• [Directions for this task]:
Change every instance of "You are a GUI agent" to "You are an interface agent" in the records below, and reproduce all the records with everything else left as it is.

• [Records on locating visible targets]:
● ● ● ●
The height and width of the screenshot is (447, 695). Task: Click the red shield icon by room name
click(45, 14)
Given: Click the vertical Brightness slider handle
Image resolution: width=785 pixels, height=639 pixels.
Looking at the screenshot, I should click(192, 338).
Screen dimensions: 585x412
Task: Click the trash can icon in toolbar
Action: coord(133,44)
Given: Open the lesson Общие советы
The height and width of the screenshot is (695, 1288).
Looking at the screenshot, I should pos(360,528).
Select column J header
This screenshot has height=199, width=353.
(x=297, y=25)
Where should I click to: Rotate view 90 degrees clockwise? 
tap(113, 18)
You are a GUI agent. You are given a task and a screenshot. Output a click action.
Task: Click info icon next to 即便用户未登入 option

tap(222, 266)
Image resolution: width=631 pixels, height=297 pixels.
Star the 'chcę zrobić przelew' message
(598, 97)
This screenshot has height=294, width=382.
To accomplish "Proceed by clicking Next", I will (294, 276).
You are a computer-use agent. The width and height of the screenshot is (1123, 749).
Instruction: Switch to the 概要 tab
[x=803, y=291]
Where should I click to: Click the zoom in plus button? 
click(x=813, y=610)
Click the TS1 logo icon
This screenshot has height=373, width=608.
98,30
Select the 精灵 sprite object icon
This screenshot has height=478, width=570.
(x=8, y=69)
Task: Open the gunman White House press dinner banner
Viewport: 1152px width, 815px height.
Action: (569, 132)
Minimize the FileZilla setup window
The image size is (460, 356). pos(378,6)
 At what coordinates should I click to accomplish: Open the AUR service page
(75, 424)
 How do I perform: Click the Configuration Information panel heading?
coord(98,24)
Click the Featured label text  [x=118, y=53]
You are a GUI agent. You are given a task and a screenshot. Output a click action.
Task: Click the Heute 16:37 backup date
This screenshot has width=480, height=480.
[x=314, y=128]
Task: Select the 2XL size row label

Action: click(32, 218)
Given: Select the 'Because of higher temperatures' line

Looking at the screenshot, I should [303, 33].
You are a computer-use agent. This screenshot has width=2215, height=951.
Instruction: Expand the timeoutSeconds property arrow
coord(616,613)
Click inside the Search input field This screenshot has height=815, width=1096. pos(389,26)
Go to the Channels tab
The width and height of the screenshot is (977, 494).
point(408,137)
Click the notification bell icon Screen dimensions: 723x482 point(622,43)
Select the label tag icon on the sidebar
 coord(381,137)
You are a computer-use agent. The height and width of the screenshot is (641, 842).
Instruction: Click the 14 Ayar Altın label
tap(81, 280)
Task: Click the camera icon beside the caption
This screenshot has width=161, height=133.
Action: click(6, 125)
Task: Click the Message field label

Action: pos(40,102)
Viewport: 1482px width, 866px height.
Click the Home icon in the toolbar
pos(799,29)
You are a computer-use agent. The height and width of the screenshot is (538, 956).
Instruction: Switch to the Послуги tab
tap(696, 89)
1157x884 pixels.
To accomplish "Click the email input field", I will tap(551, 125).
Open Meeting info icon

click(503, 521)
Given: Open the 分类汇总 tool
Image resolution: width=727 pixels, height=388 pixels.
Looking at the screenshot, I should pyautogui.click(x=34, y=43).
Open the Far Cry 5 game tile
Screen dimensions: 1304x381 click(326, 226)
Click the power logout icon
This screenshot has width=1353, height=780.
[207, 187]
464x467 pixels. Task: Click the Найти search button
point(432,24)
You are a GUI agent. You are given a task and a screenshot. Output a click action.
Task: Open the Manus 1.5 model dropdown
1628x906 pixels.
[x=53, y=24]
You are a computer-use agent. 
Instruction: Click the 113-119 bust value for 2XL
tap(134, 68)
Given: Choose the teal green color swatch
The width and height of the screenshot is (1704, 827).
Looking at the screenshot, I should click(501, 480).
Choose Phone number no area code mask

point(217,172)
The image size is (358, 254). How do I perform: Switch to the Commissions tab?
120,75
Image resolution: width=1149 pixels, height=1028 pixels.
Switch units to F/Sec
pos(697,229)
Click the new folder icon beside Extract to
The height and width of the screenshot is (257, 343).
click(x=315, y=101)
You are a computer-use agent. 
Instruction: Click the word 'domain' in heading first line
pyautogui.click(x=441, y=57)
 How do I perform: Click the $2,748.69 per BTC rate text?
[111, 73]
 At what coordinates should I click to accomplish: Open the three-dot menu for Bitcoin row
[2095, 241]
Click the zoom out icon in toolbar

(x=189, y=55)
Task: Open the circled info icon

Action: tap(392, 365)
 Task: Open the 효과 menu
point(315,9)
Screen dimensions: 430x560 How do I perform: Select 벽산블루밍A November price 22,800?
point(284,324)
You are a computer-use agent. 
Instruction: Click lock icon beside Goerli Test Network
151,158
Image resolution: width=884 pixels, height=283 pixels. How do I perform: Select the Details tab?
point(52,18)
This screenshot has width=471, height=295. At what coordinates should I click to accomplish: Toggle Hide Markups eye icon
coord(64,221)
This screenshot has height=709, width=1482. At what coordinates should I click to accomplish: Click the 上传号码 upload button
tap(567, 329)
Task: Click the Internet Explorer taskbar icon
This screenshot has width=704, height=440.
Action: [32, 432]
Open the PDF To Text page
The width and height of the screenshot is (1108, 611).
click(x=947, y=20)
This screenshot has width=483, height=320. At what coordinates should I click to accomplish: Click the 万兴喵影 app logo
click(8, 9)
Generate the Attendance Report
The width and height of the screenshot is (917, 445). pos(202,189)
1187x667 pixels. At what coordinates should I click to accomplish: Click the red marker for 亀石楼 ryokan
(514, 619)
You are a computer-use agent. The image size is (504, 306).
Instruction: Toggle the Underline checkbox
● ● ● ●
• [Solution below]:
The height and width of the screenshot is (447, 695). Task: Click the red shield icon by room name
click(45, 14)
Given: Click the vertical Brightness slider handle
Image resolution: width=785 pixels, height=639 pixels.
Looking at the screenshot, I should click(192, 338).
Screen dimensions: 585x412
Task: Click the trash can icon in toolbar
Action: coord(133,44)
Given: Open the lesson Общие советы
The height and width of the screenshot is (695, 1288).
Looking at the screenshot, I should pos(360,528).
Select column J header
This screenshot has height=199, width=353.
(x=297, y=25)
Where should I click to: Rotate view 90 degrees clockwise? 
tap(113, 18)
You are an interface agent. You are given a task and a screenshot. Output a click action.
Task: Click info icon next to 即便用户未登入 option

tap(222, 266)
Image resolution: width=631 pixels, height=297 pixels.
Star the 'chcę zrobić przelew' message
(598, 97)
This screenshot has height=294, width=382.
To accomplish "Proceed by clicking Next", I will (294, 276).
You are a computer-use agent. The width and height of the screenshot is (1123, 749).
Instruction: Switch to the 概要 tab
[x=803, y=291]
Where should I click to: Click the zoom in plus button? 
click(x=813, y=610)
Click the TS1 logo icon
This screenshot has height=373, width=608.
98,30
Select the 精灵 sprite object icon
This screenshot has height=478, width=570.
(x=8, y=69)
Task: Open the gunman White House press dinner banner
Viewport: 1152px width, 815px height.
Action: (569, 132)
Minimize the FileZilla setup window
The image size is (460, 356). pos(378,6)
 At what coordinates should I click to accomplish: Open the AUR service page
(75, 424)
 How do I perform: Click the Configuration Information panel heading?
coord(98,24)
Click the Featured label text  [x=118, y=53]
You are an interface agent. You are given a task and a screenshot. Output a click action.
Task: Click the Heute 16:37 backup date
This screenshot has width=480, height=480.
[x=314, y=128]
Task: Select the 2XL size row label

Action: click(32, 218)
Given: Select the 'Because of higher temperatures' line

Looking at the screenshot, I should [303, 33].
You are a computer-use agent. This screenshot has width=2215, height=951.
Instruction: Expand the timeoutSeconds property arrow
coord(616,613)
Click inside the Search input field This screenshot has height=815, width=1096. pos(389,26)
Go to the Channels tab
The width and height of the screenshot is (977, 494).
point(408,137)
Click the notification bell icon Screen dimensions: 723x482 point(622,43)
Select the label tag icon on the sidebar
 coord(381,137)
You are a computer-use agent. The height and width of the screenshot is (641, 842).
Instruction: Click the 14 Ayar Altın label
tap(81, 280)
Task: Click the camera icon beside the caption
This screenshot has width=161, height=133.
Action: click(6, 125)
Task: Click the Message field label

Action: pos(40,102)
Viewport: 1482px width, 866px height.
Click the Home icon in the toolbar
pos(799,29)
You are a computer-use agent. The height and width of the screenshot is (538, 956).
Instruction: Switch to the Послуги tab
tap(696, 89)
1157x884 pixels.
To accomplish "Click the email input field", I will tap(551, 125).
Open Meeting info icon

click(503, 521)
Given: Open the 分类汇总 tool
Image resolution: width=727 pixels, height=388 pixels.
Looking at the screenshot, I should pyautogui.click(x=34, y=43).
Open the Far Cry 5 game tile
Screen dimensions: 1304x381 click(326, 226)
Click the power logout icon
This screenshot has width=1353, height=780.
[207, 187]
464x467 pixels. Task: Click the Найти search button
point(432,24)
You are an interface agent. You are given a task and a screenshot. Output a click action.
Task: Open the Manus 1.5 model dropdown
1628x906 pixels.
[x=53, y=24]
You are a computer-use agent. 
Instruction: Click the 113-119 bust value for 2XL
tap(134, 68)
Given: Choose the teal green color swatch
The width and height of the screenshot is (1704, 827).
Looking at the screenshot, I should click(501, 480).
Choose Phone number no area code mask

point(217,172)
The image size is (358, 254). How do I perform: Switch to the Commissions tab?
120,75
Image resolution: width=1149 pixels, height=1028 pixels.
Switch units to F/Sec
pos(697,229)
Click the new folder icon beside Extract to
The height and width of the screenshot is (257, 343).
click(x=315, y=101)
You are a computer-use agent. 
Instruction: Click the word 'domain' in heading first line
pyautogui.click(x=441, y=57)
 How do I perform: Click the $2,748.69 per BTC rate text?
[111, 73]
 At what coordinates should I click to accomplish: Open the three-dot menu for Bitcoin row
[2095, 241]
Click the zoom out icon in toolbar

(x=189, y=55)
Task: Open the circled info icon

Action: tap(392, 365)
 Task: Open the 효과 menu
point(315,9)
Screen dimensions: 430x560 How do I perform: Select 벽산블루밍A November price 22,800?
point(284,324)
You are a computer-use agent. 
Instruction: Click lock icon beside Goerli Test Network
151,158
Image resolution: width=884 pixels, height=283 pixels. How do I perform: Select the Details tab?
point(52,18)
This screenshot has width=471, height=295. At what coordinates should I click to accomplish: Toggle Hide Markups eye icon
coord(64,221)
This screenshot has height=709, width=1482. At what coordinates should I click to accomplish: Click the 上传号码 upload button
tap(567, 329)
Task: Click the Internet Explorer taskbar icon
This screenshot has width=704, height=440.
Action: [32, 432]
Open the PDF To Text page
The width and height of the screenshot is (1108, 611).
click(x=947, y=20)
This screenshot has width=483, height=320. At what coordinates should I click to accomplish: Click the 万兴喵影 app logo
click(8, 9)
Generate the Attendance Report
The width and height of the screenshot is (917, 445). pos(202,189)
1187x667 pixels. At what coordinates should I click to accomplish: Click the red marker for 亀石楼 ryokan
(514, 619)
You are a computer-use agent. The image size is (504, 306).
Instruction: Toggle the Underline checkbox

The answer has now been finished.